▸ TEXTO FORNECIDO
Repertório 451 MHz,

Machado de Assis entre travessões

Hélio de Seixas Guimarães e Sérgio Rodrigues falam do ambicioso projeto de edição dos 26 livros que o autor publicou em vida e sua presença no século 21

10fev2023

Está no ar o 81º episódio do 451 MHz, o podcast da revista dos livros. Neste episódio falamos de um autor inesgotável: Machado de Assis, com a presença dos convidados Hélio de Seixas Guimarães e Sérgio Rodrigues.

Duas vezes por mês, trazemos entrevistas, debates e informações sobre os livros mais legais publicados no Brasil. O 451 MHz tem apoio dos Ouvintes Entusiastas. Seja um você também!

Machado pelos escritores

O crítico literário Hélio de Seixas Guimarães é um dos maiores especialistas em Machado de Assis e essa é a segunda participação dele no 451 MHz; sua primeira aparição foi no oitavo episódio do podcast ao lado de Flora Thomson-DeVeaux, que traduziu Memórias póstumas de Brás Cubas para o inglês.


Hélio Seixas Guimarães [Arquivo pessoal]

Seixas Guimarães escreveu livros importantes em torno da obra e da recepção dos textos do Bruxo do Cosme Velho. Dentre eles, Machado de Assis, o escritor que nos lê: a figura e a obra machadianas através da recepção e das polêmicas (Editora Unesp, 2017), Os leitores de Machado de Assis (Edusp, 2012) e Escritor por escritor: Machado de Assis segundo seus pares (1908-1939), ao lado de Ieda Lebensztayn (Imprensa Oficial, 2018 e 2020), em dois volumes – o último deles foi resenhado por nosso editor Mauricio Puls e pelo crítico literário Victor da Rosa.

Seixas Guimarães também está coordenando uma das grandes coleções em torno do autor que vai sair este ano pela editora Todavia. São todos os livros publicados por Machado, um total de 26 títulos, com o intuito de ver a trajetória desse grande escritor.


O autor Sérgio Rodrigues [Renato Parada/Divulgação]

O escritor, jornalista e crítico literário Sérgio Rodrigues lançou no ano passado o romance A vida futura, publicado pela Companhia das Letras e que foi votado um dos melhores livros de ficção de 2022 pelos colaboradores da Quatro Cinco Um. O livro foi resenhado por Ana Cristina Braga Martes na edição 62 da revista dos livros.

A vida futura, de Sérgio Rodrigues, é um livro cômico para ser levado a sério, por tocar corajosamente em temas nada engraçados e bastante polêmicos: raça, gênero e decadência generalizada. É também um livro ousado, narrado com erudição, sutileza e ironia por ninguém menos que Machado de Assis. Desafiando os adeptos do lugar de fala, Rodrigues se apropria da personalidade, das ideias, do estilo e, principalmente, da linguagem de Machado. "O inferno sob medida para os escritores seria a contemplação forçada e eterna da própria obra’”, escreve ele.

▸ O QUE FAZER
Segundo o texto sobre o episódio do 451 MHz dedicado a Machado de Assis, quantos títulos terá a coleção coordenada por Hélio de Seixas Guimarães pela editora Todavia? A listagem não tem papel nenhum aqui.

▸ DADOS EXIBIDOS

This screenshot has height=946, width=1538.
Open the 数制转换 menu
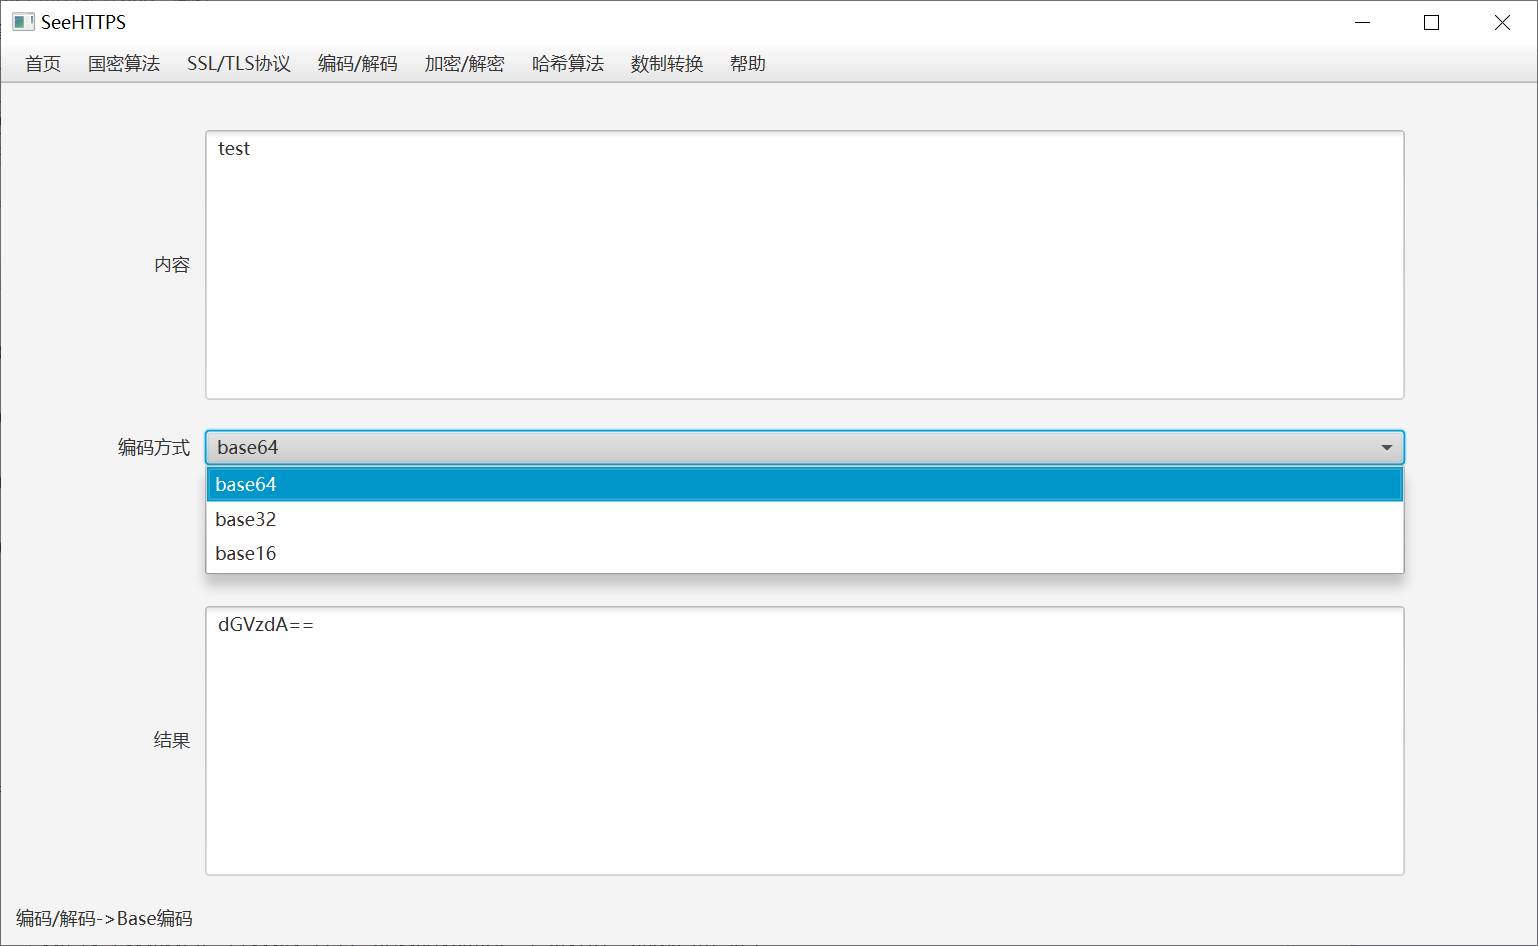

▸ RESPOSTA ABAIXO
A coleção terá 26 títulos, todos os livros publicados por Machado.